The parade ground in Islamabad on March 23 showcases the defense capabilities of the land, naval and ground forces in which the President, Prime Minister, Chiefs of the three Armed Forces, various diplomatic guests including foreign heads of state and people observe the parade.
What is March 23 parade and why?
The purpose of this parade is to celebrate Pakistan Day, but the interesting thing is that March 23 has no historical connection with the forces.
Pakistan Day is celebrated on March 23 because on March 22-24, 1940 in Iqbal Park, Lahore, under the leadership of Quaid-e-Azam, it was decided to have a separate country for Muslims. Thus, March 23 is called Pakistan Day, but nowhere in the resolution passed on March 24 was the word Pakistan included.
The first military parade on Pakistan Day was held in Karachi on March 23, 1956 and since then the parade has been interrupted several times. After the parade in 2008, the parade could not be held for seven years due to security reasons and then in 2015 General (retd) Raheel Sharif decided to hold a military parade again.

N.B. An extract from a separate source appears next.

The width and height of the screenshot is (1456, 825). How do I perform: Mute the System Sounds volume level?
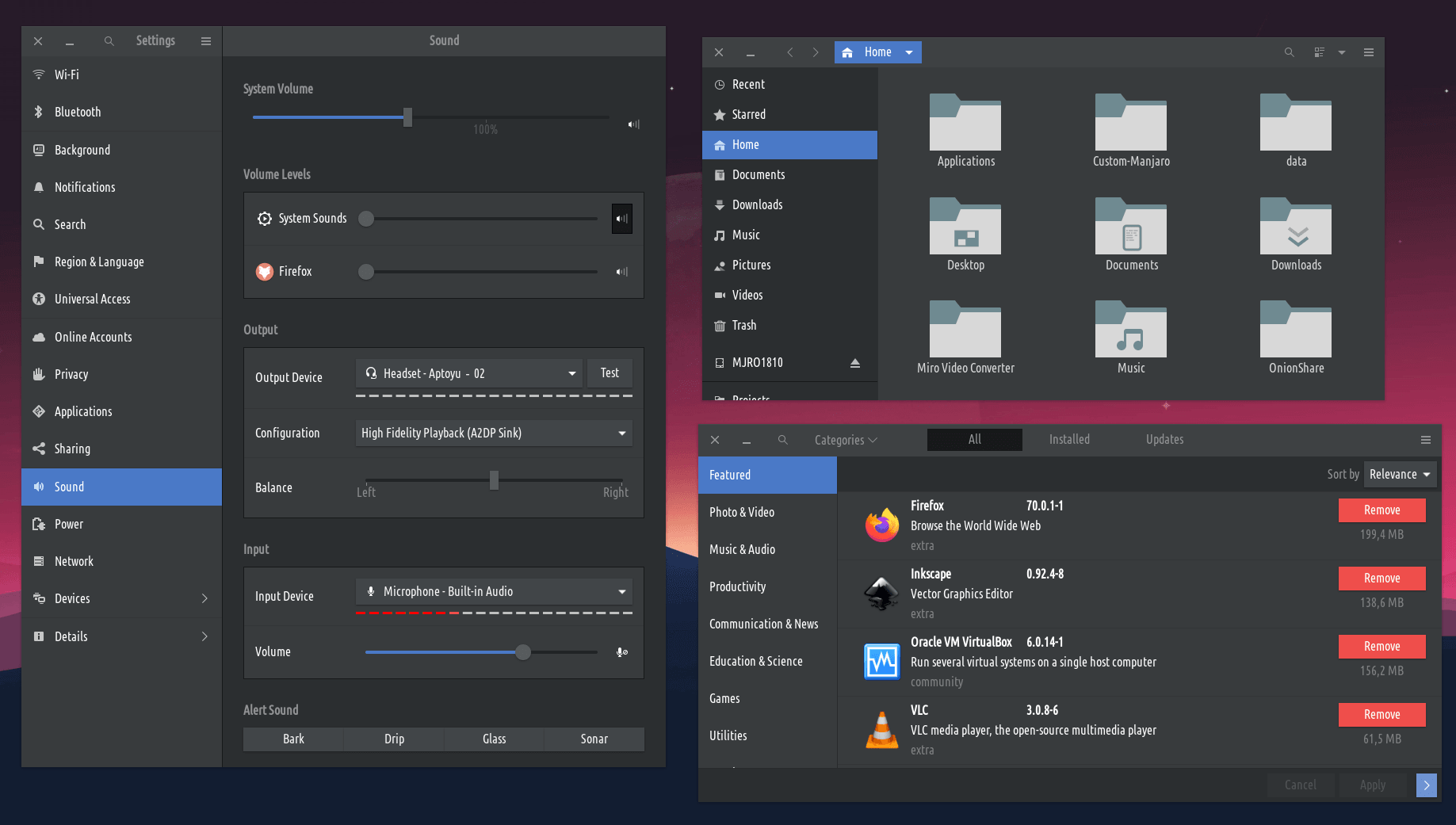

How much does the parade cost?
The military parade is broadcast on TV across Pakistan, but to this day it is not known how much money the Pakistani people spend on the show.
Former Secretary Defense Lieutenant General (retd) Asif Yasin Malik told The Independent Urdu that he did not know the exact cost of the parade as it was known to a few people and changed every year.

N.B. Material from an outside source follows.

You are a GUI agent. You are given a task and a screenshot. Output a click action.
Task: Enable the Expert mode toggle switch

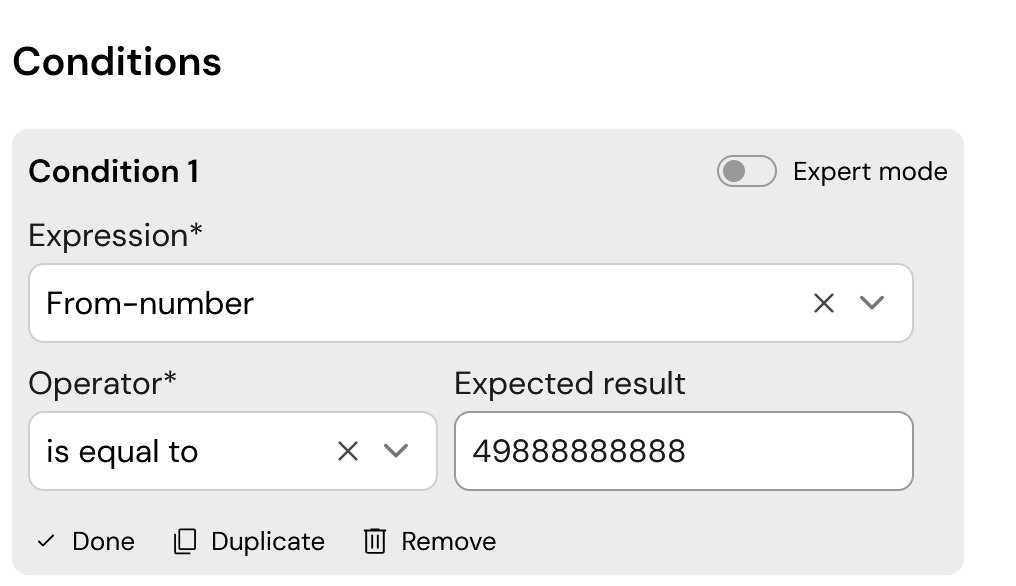tap(746, 171)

He added that the cost of the parade was not as high as he thought it would be. He said that various organizations participating in the parade bear their own expenses as cultural floats are sent by the provincial governments.
General (retd) Asif Yasin Malik said: ‘I am sure that the cost of the parade is not in billions. If our defense budget is one trillion rupees and 20 to 30 crore rupees are taken out of it for this parade then it is like salt in flour.
“Some things you can’t value because it helps boost parade morale. If the parade had not been held after the tension with India in February, it would have lowered the morale of the nation.
The parade in 2018 featured 16 fighter jets, 26 helicopters, 19 missiles and about 60 tanks, artillery, radar and drones.
Impact of parade on economy
Strict security measures are in place for the parade, including restrictions on airspace, road closures and disconnection of mobile networks. These measures damage the city’s economy and government coffers.
There are no detailed figures on the impact of these measures, particularly on the March 23 parade, on the country’s economy.
In connection with the preparations for March 23, the government of Pakistan has also announced a partial closure of airspace from March 19 to March 23. There are no details on the impact of the shutdown on the aviation sector.
According to a report, Pakistan had incurred a loss of Rs 250 crore in two weeks due to the closure of airspace in view of recent Pak-India tensions.
According to a 2015 report by the Organization for Human Rights and Business on the damage to the economy caused by the closure of mobile service, the loss of mobile service across the country during Eid 2012 in Pakistan was Rs 507 million.
Mobile service not only affects the movement of people but also businesses that rely on mobile. Online taxis are at the forefront of these businesses. In addition, there are three major hospitals in Islamabad and several schools and universities within walking distance of the parade site, where patients and students are facing difficulties due to the closure of mobile service.
Mustansir Hussain, an online taxi driver, told The Independent Urdu that he lost between Rs. 1,000 and Rs.
Mustansir Hussain said: “When the mobile service was off, it was a pack time when everyone goes to the office, but because the service was off, I stayed at home.”